═══ Text to read ═══
Pictures: A picture is worth a thousand words. Luckily, a 4-by-6 photo print from Walgreens is also worth 35 cents. Dirt cheap but also intently personal, printing out photos of your most cherished memories and closest friends may be the best way to decorate a blank wall. Especially for those in dorms, where all you have to work with is the wall to the side of your bed, photographs offer a way to make a patchwork collage of fond memories and scenery.

Posters: Larger and more expensive than their photographic counterparts, posters are a classic college decoration. Posters are perhaps the best way to showcase your taste in music, film and pop culture. Nothing builds friendships faster than seeing the poster of your favorite band on someone’s dorm room wall. However, when it comes to movies, try to showcase some originality. Everyone’s seen the “Pulp Fiction” and “Fight Club” posters a million times. Why not shake it up with some fan-made posters you can buy off Etsy or Redbubble or, better yet, some different movie posters. My favorites are “The Social Network,” “The Tree of Life” and “Midsommar.”
═══ Extracted information ═══
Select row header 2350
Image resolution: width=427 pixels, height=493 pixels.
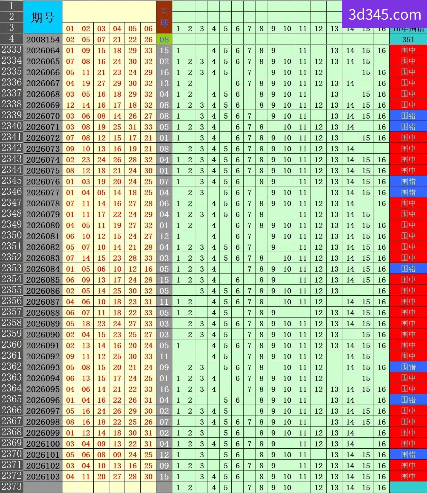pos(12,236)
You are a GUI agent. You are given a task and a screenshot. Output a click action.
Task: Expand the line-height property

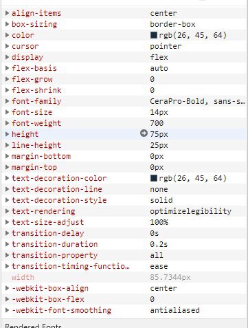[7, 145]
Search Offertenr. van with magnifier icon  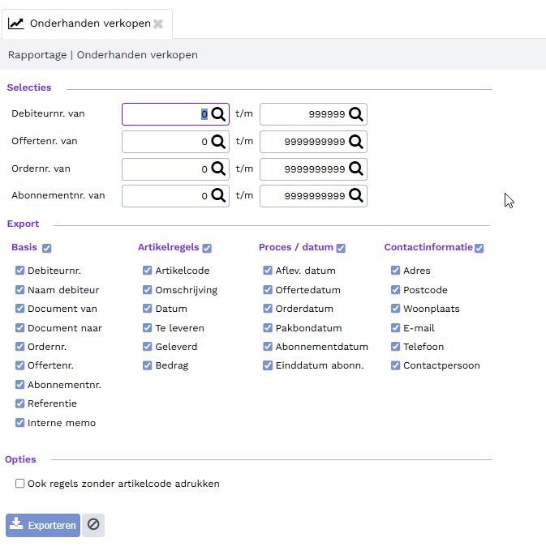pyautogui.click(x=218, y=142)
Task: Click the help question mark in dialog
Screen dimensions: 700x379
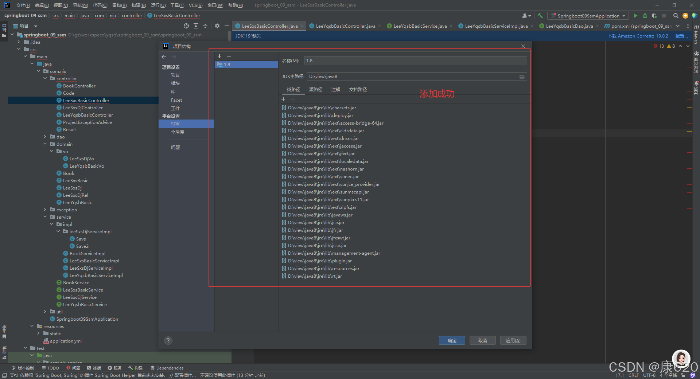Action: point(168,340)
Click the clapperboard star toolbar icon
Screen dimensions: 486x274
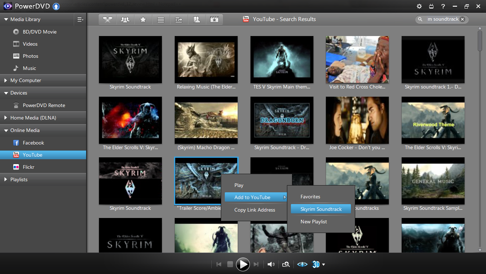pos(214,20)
═══
═══ Extracted information ═══
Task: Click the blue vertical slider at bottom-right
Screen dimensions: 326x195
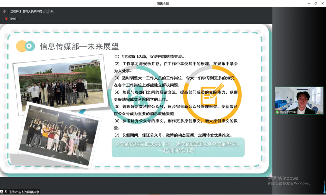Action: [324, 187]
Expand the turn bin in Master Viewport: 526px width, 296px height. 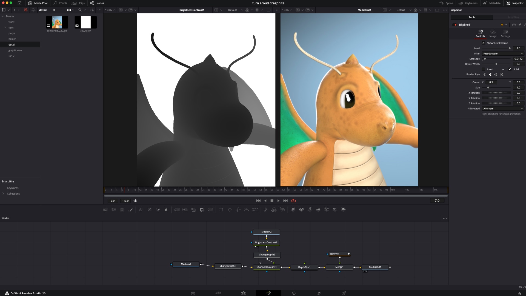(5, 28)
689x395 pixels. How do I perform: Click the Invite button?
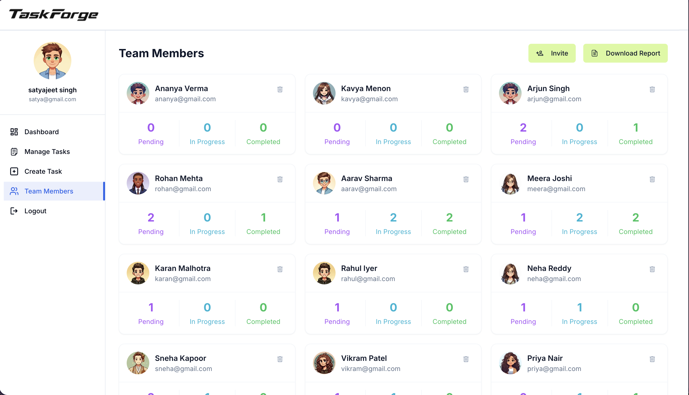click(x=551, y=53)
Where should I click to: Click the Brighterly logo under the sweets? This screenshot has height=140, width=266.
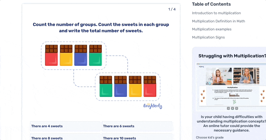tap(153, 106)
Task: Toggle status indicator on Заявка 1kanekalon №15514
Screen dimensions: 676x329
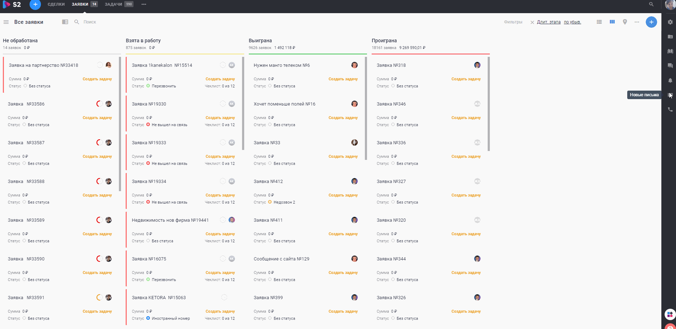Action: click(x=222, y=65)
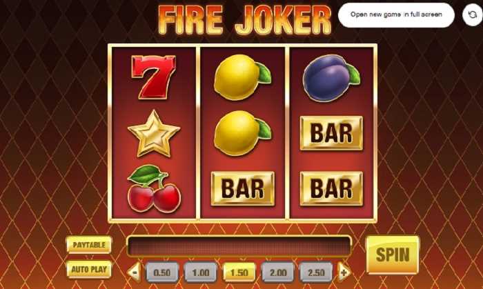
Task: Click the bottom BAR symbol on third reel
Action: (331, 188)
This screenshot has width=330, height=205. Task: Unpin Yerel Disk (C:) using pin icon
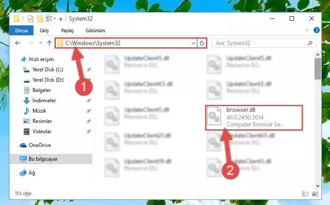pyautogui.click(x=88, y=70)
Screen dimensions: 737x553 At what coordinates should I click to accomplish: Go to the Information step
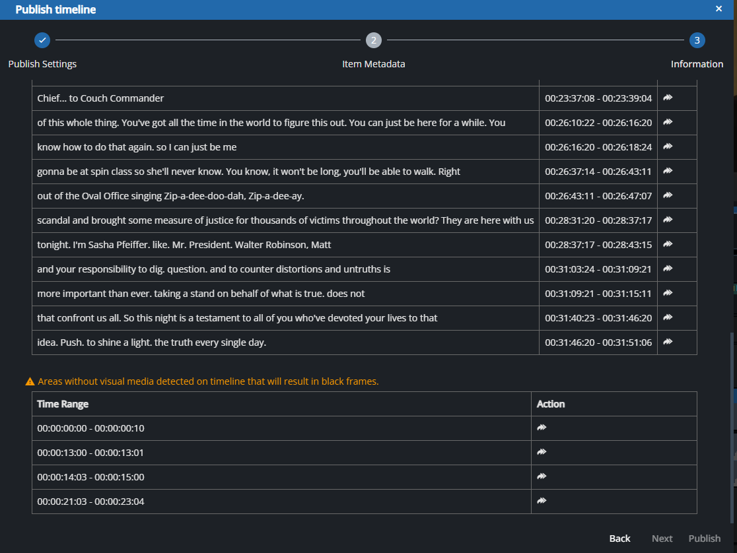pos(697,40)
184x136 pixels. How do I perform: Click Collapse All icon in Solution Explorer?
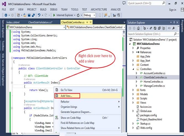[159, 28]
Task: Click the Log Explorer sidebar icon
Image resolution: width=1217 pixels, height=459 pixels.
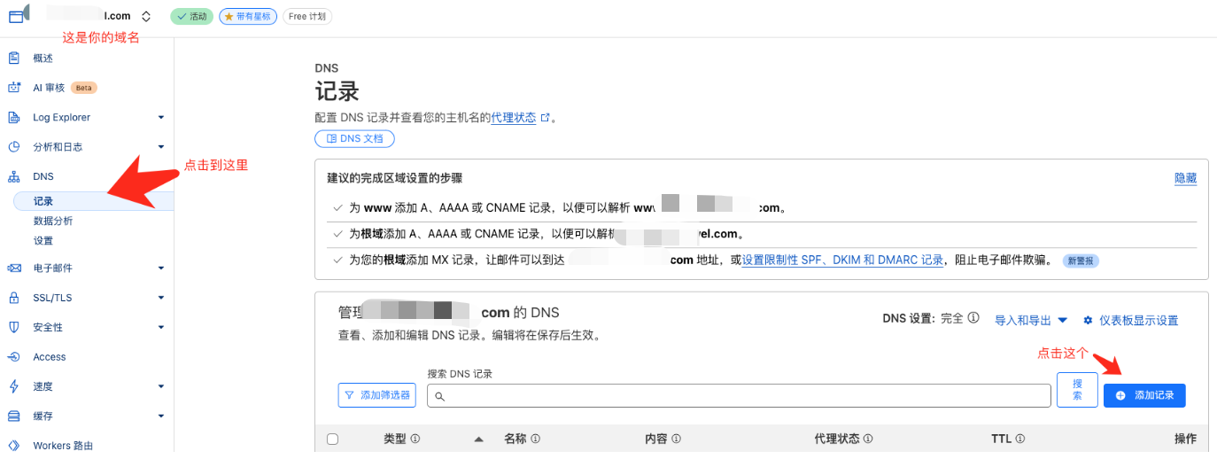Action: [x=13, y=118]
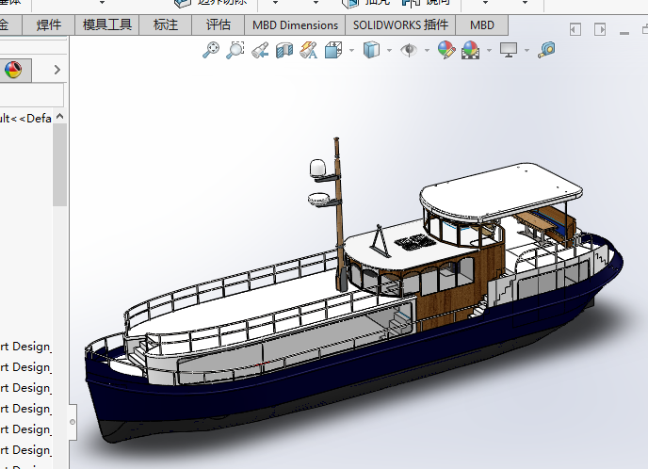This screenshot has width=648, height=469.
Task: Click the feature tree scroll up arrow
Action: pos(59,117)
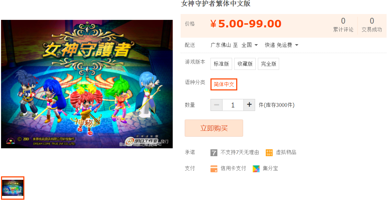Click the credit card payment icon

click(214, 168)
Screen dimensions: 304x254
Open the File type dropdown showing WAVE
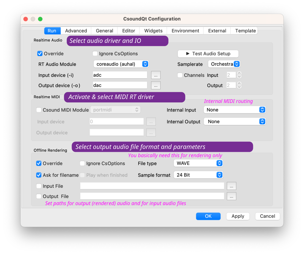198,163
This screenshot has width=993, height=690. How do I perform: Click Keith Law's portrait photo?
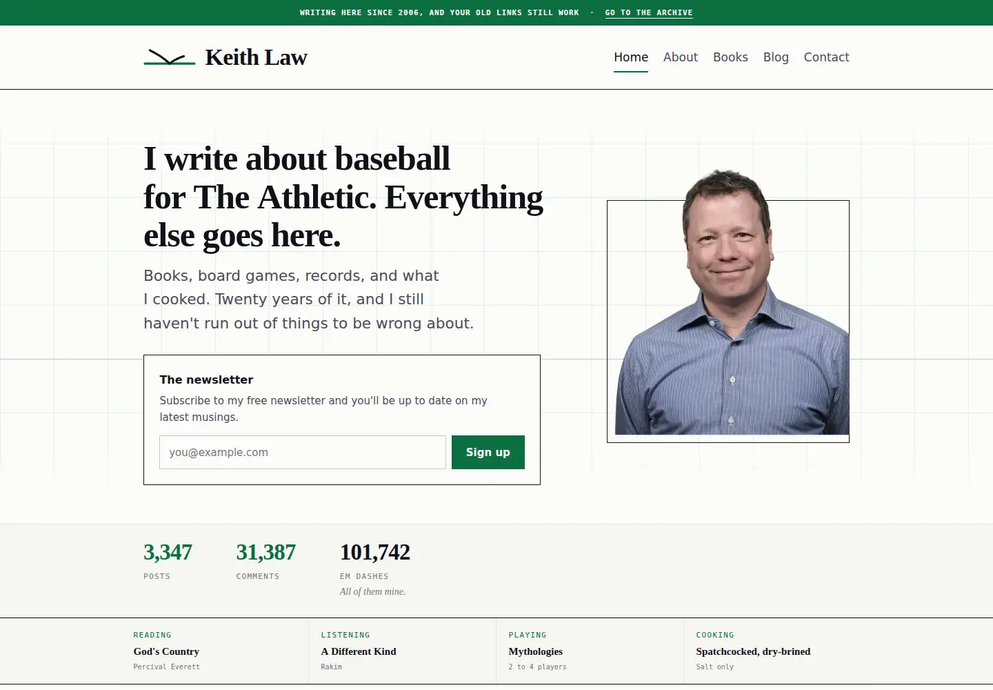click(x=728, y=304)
═══
**Aim of the task**
Decide whether each statement below agrees with the passage about decorating dorm walls. For each one, answer yes or no and quote the exact words from the passage that decide it.
1. A 4-by-6 photo print from Walgreens costs 35 cents.
2. Posters are cheaper than photographs.
3. The passage suggests the "Pulp Fiction" poster as an original choice.

**Output for this task**
1. Yes: "a 4-by-6 photo print from Walgreens is also worth 35 cents"
2. No: "Larger and more expensive than their photographic counterparts"
3. No: "Everyone’s seen the “Pulp Fiction” and “Fight Club” posters a million times."